● WHAT THIS EXERCISE ASKS:
a) In the passage on terms implied by statute, which section of the Sale of Goods Act 1893 let the parties agree to different terms as to quality or exclude them altogether?
b) Continue the passage on terms implied by statute, picking up after its final sentence.

● PASSAGE TO READ:
•••
The second reason why terms might need to be implied by statute is for the protection of one of the parties. It may be thought that a particular type of contractual relationship is likely to involve inequality of bargaining power, so that, unless protective provisions are implied, the weaker party may be forced into a very disadvantageous bargain. If this is the reason for the implication, then it may well be that the obligation to include the term should be absolute, without any possibility of its being excluded, or amended, in particular contracts.
Examples of both these bases for implying terms by statute can be found in the history of the implied terms as to quality under the Sale of Goods Acts. The original Sale of Goods Act (SGA) 1893 was intended to represent a codification of current commercial law and practice. Thus, the implied terms as to quality, contained in ss 13-15, were those which merchants of the time would have expected to appear in any contract for the sale of goods. This was an example of the first ground for implying terms, that is, business efficiency. In line with this approach, s 55 of the SGA 1893 allowed the parties to agree to different terms as to quality, or to exclude them altogether, if they so wished. By the time of the enactment of the revised version of the SGA in 1979, however, the atmosphere had changed. The provisions as to quality had come to be regarded as important elements in the law of consumer protection. Their role was therefore at least in part to provide protection for the weaker party in a sale of goods contract. As a result, the Unfair Contract Terms Act (UCTA) 1977 made it impossible in situations where the contract is made between a business and consumer for the business to exclude the implied terms. Even as between business parties, the exclusion will be subject to a test of «reasonableness». The terms implied by the Supply of Goods and Services Act 1982 also seem to be based on principles of protection, rather than the avoidance of transaction costs.
•••
● EXTRACTED INFORMATION:
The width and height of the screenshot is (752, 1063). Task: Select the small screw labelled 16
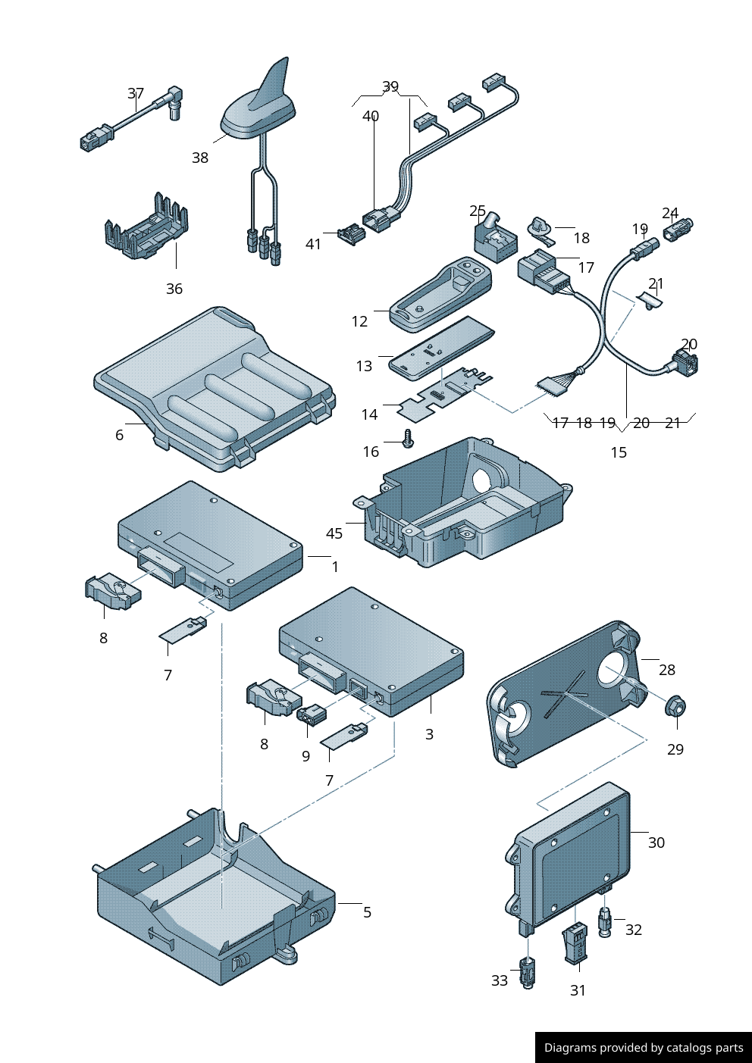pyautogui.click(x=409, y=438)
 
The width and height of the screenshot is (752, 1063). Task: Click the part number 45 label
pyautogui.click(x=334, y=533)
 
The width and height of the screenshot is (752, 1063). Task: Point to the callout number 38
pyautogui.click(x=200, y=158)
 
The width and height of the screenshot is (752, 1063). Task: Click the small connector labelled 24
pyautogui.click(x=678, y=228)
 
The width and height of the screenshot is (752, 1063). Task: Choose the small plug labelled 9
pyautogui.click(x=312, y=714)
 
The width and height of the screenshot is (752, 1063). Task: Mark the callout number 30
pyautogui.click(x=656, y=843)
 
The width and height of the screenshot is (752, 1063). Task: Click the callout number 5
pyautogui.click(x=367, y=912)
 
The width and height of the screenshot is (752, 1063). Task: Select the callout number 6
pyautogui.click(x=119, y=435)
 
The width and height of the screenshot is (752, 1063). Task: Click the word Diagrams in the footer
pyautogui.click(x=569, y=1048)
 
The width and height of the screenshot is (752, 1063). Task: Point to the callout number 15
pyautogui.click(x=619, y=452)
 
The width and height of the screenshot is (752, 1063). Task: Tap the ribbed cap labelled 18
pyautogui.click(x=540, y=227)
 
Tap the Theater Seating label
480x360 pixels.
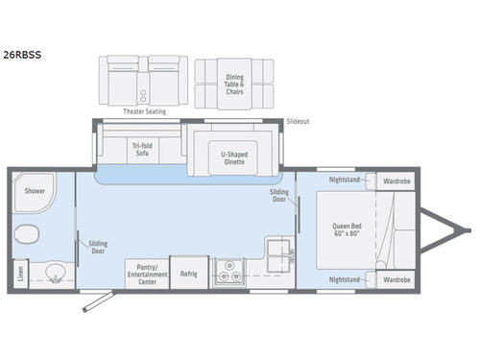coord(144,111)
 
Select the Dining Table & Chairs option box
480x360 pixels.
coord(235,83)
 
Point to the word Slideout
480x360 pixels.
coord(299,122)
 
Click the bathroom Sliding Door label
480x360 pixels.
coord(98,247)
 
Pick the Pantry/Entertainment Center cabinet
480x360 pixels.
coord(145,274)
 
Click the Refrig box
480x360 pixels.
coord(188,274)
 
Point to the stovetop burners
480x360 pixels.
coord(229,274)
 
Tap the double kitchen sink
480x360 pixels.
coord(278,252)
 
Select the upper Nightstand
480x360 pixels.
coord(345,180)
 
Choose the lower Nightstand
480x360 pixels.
•••
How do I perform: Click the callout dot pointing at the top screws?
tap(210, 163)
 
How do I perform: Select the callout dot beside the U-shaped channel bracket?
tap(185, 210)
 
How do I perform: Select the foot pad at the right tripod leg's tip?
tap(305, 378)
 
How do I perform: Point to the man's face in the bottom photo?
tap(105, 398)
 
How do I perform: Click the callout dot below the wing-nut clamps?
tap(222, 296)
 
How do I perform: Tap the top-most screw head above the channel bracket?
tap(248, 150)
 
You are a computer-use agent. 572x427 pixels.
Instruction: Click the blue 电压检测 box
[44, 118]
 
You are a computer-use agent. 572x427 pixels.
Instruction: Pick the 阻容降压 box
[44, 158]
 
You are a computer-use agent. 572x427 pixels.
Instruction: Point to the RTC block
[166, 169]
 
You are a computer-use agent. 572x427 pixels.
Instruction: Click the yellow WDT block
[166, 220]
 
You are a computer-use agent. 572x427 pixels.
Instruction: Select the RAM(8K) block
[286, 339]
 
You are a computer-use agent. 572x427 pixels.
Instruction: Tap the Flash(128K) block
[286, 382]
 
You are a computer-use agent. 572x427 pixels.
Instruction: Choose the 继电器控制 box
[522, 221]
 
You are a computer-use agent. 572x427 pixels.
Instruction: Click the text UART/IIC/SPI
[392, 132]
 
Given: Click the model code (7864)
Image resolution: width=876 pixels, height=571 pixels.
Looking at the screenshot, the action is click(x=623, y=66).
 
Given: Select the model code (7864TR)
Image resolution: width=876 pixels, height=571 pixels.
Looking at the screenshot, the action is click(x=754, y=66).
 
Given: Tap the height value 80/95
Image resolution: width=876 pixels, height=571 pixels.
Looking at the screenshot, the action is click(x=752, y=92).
•••
● ANSWER SET:
a) Section 55 of the Sale of Goods Act 1893.

b)
A further example of a term implied on the grounds of protection is to be found in the Equal Pay Act 1970. Section 3 implies into every employment contract an «equality clause» which has the effect of ensuring that as between men and women employed on «like work», there is equal treatment in relation to all terms of their contracts.
The implication of terms on this basis runs counter to the normal philosophy of classical English contract law, which is to make the intentions of the parties paramount. Here the clause is imposed on the parties, whether they like it or not. Even if they expressly agree that it is not to operate, the courts will still give effect to it. This is an area where there is clearly a tension between the «classical» and «modern» law.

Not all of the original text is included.